### [INSTRUCTIONS FOR THE TASK]
Lines below starting with the line with "Expand the Standard paragraph style dropdown" and going on through the line with "Click the network connections icon" must be output exactly; the rest of the records must be left out.

### [RECORDS PROVIDED]
%%

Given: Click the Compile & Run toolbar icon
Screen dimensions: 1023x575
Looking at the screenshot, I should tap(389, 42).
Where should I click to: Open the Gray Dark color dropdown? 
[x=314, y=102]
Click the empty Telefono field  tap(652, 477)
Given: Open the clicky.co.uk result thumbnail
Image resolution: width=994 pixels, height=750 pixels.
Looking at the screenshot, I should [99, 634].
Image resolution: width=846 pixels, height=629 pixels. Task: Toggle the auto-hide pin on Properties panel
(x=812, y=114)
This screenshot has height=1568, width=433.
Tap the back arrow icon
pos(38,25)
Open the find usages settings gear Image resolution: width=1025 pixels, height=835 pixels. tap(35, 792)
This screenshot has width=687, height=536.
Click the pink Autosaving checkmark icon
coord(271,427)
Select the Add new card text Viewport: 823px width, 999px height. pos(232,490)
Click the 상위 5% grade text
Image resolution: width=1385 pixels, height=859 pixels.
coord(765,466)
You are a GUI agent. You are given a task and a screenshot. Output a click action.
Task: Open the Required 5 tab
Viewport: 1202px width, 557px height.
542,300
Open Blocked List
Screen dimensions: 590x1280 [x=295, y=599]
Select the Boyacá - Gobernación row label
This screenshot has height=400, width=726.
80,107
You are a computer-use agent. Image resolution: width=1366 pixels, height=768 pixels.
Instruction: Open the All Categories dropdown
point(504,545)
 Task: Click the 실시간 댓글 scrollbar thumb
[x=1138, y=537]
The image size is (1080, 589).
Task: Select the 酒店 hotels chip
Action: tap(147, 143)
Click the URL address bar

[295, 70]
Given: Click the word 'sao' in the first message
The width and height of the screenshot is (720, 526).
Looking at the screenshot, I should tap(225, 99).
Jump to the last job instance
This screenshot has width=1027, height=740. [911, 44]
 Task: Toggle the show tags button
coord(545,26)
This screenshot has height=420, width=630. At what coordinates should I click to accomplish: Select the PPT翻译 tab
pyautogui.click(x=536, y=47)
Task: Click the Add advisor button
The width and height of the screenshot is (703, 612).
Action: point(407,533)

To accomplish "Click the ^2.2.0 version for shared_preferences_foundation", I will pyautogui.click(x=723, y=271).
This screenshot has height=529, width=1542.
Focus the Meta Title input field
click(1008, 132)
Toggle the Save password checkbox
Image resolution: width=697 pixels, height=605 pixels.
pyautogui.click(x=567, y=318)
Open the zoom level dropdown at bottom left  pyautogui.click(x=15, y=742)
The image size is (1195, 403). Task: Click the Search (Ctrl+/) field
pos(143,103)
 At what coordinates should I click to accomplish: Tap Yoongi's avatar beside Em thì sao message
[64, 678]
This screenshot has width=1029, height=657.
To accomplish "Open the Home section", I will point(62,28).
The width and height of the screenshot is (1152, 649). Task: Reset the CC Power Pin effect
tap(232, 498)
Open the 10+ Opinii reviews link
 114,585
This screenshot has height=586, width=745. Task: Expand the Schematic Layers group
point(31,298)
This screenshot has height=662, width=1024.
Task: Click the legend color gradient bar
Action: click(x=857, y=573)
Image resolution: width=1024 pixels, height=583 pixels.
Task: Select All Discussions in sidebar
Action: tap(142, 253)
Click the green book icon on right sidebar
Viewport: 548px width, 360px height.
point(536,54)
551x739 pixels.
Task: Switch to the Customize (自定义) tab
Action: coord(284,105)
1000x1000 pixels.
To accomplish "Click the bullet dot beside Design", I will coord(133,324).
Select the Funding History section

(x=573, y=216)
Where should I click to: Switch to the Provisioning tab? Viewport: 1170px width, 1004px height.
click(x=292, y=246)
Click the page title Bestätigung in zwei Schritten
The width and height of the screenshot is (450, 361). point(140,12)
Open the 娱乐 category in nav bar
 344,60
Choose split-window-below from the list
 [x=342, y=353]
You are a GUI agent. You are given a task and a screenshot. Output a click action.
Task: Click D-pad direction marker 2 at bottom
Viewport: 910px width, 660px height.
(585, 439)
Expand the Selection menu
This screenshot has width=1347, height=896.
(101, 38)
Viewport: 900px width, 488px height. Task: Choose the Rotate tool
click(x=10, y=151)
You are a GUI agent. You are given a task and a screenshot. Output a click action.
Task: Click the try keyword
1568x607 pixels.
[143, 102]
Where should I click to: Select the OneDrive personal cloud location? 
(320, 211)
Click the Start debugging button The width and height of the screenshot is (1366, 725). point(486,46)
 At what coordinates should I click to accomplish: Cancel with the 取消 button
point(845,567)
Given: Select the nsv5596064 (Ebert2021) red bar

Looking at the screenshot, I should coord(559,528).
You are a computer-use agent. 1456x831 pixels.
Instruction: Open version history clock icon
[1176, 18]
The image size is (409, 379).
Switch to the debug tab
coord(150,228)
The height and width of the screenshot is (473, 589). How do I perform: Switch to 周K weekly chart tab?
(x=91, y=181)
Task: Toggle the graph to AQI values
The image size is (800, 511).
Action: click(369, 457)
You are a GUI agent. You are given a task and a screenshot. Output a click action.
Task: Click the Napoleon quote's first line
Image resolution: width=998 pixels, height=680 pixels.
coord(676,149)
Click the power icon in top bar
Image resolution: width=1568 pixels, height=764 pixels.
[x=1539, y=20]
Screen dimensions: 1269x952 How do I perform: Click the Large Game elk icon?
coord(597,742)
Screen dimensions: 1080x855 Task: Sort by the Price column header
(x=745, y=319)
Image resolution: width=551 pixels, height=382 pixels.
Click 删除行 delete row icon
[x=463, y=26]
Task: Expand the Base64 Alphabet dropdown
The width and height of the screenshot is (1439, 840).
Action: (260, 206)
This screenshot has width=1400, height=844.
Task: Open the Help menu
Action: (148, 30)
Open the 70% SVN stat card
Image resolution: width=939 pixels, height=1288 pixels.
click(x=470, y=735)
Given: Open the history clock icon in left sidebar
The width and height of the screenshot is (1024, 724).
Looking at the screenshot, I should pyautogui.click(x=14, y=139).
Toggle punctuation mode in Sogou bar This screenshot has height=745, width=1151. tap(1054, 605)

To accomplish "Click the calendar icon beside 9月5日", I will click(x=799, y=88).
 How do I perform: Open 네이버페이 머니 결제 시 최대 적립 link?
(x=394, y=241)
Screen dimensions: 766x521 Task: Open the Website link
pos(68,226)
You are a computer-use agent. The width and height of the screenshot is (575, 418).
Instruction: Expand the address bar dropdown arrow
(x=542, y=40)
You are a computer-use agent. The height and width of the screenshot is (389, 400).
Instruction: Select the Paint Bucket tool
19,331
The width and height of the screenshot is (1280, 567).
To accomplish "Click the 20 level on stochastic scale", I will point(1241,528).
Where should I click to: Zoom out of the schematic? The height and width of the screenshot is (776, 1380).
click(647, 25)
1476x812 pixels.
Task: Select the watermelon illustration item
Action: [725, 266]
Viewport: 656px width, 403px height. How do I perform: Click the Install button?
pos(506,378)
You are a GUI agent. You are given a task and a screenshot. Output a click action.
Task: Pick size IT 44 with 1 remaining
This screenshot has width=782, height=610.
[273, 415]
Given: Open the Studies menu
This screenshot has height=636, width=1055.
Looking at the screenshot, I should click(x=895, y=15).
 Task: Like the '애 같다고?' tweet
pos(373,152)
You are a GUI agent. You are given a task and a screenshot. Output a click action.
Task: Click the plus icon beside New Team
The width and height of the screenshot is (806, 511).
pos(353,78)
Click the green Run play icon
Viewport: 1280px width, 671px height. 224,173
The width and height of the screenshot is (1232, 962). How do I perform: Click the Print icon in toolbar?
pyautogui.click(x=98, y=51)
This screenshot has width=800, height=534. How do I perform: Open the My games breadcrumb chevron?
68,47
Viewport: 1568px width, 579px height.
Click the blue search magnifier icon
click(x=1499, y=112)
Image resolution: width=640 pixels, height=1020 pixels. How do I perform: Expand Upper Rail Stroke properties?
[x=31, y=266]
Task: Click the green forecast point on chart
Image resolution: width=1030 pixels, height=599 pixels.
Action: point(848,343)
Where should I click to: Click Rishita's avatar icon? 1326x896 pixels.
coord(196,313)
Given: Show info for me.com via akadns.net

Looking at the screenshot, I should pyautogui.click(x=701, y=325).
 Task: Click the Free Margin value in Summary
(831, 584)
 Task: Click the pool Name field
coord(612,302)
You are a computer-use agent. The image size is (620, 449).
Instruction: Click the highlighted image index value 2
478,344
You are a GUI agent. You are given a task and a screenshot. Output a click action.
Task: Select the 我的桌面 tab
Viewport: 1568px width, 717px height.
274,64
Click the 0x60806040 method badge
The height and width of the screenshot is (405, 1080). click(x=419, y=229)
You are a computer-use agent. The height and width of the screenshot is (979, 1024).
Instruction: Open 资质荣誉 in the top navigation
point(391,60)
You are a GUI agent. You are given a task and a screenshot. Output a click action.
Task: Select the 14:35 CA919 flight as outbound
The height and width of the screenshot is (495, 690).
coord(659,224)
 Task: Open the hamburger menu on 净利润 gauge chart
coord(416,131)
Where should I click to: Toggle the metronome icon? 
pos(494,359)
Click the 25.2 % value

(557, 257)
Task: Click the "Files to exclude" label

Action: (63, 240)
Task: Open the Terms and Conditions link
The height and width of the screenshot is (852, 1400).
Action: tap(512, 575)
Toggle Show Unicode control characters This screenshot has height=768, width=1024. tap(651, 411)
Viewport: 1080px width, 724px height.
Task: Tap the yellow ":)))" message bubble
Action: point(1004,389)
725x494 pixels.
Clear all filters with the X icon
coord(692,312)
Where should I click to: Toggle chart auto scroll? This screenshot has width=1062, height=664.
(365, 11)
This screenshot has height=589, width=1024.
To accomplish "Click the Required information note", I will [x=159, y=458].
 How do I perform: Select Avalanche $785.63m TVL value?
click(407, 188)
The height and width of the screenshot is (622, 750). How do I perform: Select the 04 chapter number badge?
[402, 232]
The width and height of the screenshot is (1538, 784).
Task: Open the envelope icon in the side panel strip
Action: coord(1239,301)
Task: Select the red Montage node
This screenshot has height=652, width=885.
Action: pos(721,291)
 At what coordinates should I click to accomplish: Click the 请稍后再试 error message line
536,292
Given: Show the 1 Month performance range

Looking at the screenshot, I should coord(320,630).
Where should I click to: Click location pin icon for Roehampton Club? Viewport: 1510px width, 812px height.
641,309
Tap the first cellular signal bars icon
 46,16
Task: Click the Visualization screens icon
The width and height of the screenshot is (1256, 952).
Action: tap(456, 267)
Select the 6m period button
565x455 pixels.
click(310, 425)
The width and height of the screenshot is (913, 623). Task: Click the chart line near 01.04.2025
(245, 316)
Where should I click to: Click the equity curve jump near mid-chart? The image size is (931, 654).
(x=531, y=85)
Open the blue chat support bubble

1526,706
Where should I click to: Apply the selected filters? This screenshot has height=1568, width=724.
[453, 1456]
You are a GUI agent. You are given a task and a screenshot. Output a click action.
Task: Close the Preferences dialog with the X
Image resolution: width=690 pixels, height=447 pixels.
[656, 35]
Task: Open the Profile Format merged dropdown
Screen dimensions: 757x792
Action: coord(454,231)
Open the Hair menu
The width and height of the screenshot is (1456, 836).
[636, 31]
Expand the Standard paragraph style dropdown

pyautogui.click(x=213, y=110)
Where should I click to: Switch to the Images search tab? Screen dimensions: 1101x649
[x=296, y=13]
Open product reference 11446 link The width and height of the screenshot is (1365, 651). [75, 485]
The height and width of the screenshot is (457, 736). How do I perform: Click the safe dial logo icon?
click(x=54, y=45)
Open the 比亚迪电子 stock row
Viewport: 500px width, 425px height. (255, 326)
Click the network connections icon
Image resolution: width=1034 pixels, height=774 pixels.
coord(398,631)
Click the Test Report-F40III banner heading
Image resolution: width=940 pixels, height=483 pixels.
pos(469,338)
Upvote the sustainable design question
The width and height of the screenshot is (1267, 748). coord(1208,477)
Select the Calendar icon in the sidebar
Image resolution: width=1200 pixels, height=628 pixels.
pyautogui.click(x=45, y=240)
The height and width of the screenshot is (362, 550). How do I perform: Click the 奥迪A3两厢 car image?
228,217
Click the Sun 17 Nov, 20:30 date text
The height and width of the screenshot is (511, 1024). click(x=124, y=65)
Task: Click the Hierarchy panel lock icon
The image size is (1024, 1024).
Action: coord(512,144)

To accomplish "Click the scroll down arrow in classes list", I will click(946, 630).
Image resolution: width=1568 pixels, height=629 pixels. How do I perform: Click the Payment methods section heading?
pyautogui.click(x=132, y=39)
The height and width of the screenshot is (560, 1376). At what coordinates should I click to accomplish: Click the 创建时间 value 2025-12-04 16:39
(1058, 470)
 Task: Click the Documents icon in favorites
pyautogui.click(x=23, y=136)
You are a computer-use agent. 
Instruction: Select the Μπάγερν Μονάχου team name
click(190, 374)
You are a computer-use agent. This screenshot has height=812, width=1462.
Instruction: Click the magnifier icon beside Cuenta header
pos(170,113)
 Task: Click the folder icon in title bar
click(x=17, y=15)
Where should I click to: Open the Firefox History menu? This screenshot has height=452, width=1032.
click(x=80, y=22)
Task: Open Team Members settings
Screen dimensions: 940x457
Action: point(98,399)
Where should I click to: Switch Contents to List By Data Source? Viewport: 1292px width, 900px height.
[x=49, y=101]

%%

### [COMPLETED TASK]
Expand the Standard paragraph style dropdown

pyautogui.click(x=213, y=110)
Where should I click to: Switch to the Images search tab? Screen dimensions: 1101x649
[x=296, y=13]
Open product reference 11446 link The width and height of the screenshot is (1365, 651). [75, 485]
The height and width of the screenshot is (457, 736). How do I perform: Click the safe dial logo icon?
click(x=54, y=45)
Open the 比亚迪电子 stock row
Viewport: 500px width, 425px height. (255, 326)
Click the network connections icon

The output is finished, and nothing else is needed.